** Dataset content follows **

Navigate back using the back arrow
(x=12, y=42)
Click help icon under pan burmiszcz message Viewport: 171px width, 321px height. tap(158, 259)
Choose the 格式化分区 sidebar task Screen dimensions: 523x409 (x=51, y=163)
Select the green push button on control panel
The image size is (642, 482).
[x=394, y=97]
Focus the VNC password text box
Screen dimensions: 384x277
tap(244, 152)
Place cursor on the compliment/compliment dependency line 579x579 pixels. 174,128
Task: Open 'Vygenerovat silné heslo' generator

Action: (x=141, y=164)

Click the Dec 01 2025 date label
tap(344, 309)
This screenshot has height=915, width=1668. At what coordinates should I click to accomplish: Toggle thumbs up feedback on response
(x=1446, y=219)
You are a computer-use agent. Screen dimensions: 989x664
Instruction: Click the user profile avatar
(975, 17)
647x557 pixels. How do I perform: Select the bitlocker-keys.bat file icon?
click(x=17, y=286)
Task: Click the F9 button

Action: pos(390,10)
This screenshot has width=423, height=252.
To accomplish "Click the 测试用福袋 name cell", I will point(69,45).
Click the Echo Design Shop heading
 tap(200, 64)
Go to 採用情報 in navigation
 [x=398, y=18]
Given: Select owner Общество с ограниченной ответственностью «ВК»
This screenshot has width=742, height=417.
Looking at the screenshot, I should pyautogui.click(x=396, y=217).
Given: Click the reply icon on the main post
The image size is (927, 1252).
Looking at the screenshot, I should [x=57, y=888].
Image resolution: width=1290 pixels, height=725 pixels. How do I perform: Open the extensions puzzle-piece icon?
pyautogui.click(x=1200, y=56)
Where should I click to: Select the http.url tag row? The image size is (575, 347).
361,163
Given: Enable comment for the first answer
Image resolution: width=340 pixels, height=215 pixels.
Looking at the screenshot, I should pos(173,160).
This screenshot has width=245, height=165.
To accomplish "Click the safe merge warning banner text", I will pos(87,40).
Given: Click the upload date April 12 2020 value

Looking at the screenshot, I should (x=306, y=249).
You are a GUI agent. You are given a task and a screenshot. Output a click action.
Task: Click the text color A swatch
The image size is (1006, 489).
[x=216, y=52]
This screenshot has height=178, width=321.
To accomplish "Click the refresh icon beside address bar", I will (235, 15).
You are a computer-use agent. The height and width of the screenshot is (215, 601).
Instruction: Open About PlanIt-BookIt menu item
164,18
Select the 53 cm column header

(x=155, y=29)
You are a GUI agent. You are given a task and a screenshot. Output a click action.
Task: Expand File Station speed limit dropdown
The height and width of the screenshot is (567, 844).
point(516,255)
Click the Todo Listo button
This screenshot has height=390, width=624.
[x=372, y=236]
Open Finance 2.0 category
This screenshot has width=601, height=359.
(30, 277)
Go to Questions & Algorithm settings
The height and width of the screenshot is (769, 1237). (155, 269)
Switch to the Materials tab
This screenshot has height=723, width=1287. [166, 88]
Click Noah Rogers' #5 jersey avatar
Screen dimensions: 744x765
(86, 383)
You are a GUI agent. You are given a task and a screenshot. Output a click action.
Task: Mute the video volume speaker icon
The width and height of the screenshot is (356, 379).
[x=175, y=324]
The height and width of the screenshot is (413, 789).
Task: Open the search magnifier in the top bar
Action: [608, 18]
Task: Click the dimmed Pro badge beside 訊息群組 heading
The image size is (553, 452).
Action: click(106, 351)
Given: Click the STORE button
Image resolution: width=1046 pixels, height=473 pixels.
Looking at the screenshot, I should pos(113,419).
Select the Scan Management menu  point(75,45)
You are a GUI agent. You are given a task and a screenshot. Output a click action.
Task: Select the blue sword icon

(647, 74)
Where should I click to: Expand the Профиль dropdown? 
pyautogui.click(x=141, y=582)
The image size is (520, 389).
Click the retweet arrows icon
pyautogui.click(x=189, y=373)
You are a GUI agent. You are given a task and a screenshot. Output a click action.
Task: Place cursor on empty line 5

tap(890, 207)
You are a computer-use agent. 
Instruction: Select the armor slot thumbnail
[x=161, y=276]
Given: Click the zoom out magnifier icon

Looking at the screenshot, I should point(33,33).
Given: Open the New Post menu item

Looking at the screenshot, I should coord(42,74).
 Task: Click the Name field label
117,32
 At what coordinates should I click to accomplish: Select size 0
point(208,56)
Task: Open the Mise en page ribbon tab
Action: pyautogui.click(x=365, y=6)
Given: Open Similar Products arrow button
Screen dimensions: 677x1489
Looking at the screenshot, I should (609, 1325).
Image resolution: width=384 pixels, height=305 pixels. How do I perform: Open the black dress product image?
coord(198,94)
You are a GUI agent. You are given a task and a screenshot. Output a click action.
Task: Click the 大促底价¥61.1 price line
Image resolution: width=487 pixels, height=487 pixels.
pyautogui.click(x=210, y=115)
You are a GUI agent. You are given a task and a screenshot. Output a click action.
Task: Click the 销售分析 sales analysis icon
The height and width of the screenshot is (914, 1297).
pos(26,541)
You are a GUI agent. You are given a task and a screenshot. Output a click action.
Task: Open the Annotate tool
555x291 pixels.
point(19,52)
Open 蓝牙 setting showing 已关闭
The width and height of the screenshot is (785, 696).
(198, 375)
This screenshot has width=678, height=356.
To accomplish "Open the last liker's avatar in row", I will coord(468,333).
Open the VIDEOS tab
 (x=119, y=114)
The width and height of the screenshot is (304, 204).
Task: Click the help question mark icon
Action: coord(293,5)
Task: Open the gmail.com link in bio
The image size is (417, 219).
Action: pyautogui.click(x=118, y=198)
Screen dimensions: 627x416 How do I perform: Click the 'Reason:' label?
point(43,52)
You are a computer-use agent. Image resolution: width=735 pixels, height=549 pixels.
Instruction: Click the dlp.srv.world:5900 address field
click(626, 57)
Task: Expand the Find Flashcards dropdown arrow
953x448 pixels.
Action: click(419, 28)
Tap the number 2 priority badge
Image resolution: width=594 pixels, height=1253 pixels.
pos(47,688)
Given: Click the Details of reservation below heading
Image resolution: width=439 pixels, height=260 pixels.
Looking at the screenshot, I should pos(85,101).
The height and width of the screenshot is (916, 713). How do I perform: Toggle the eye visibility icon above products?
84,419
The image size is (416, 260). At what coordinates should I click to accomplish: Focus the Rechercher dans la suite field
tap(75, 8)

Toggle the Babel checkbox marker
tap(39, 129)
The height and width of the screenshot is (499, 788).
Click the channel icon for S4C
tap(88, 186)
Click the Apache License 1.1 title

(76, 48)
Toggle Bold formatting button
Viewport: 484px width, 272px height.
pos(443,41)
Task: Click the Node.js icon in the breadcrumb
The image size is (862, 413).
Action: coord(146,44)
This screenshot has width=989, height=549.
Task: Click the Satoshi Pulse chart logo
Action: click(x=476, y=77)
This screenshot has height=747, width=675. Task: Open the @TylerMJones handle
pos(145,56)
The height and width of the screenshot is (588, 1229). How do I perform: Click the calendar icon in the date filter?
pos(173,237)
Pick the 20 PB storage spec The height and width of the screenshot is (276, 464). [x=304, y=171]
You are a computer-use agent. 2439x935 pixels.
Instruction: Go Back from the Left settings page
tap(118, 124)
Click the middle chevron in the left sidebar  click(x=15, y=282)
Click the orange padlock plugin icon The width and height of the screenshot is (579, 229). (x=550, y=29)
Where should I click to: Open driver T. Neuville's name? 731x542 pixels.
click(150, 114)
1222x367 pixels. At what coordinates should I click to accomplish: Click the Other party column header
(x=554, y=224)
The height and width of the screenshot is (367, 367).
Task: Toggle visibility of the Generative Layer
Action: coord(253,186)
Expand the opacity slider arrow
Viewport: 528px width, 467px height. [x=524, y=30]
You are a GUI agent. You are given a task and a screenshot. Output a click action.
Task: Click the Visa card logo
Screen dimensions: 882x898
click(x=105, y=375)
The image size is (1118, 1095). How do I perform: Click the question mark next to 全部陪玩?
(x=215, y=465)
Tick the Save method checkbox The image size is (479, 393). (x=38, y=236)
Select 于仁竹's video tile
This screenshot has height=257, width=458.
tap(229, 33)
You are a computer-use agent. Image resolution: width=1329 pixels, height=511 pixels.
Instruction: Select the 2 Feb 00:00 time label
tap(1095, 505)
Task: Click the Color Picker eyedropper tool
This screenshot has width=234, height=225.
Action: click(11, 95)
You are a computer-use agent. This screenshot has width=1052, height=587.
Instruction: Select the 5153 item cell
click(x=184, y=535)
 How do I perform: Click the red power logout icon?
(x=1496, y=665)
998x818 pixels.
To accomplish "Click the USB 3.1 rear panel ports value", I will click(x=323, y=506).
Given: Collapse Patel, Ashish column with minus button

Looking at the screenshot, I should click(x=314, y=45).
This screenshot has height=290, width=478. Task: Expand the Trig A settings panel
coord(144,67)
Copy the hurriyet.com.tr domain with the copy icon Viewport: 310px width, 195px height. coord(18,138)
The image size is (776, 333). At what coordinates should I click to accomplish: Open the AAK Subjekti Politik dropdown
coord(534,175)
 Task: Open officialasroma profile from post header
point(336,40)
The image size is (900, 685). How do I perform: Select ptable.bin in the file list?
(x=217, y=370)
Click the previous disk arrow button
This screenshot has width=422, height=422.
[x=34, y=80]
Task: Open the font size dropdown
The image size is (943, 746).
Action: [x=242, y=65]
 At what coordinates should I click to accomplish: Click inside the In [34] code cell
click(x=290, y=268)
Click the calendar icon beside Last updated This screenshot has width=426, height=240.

** End of Dataset content **

> Exercise objective
Go through the data above and return each line containing the string "tool".

> Result
Task: Open the Annotate tool
Task: Click the Color Picker eyedropper tool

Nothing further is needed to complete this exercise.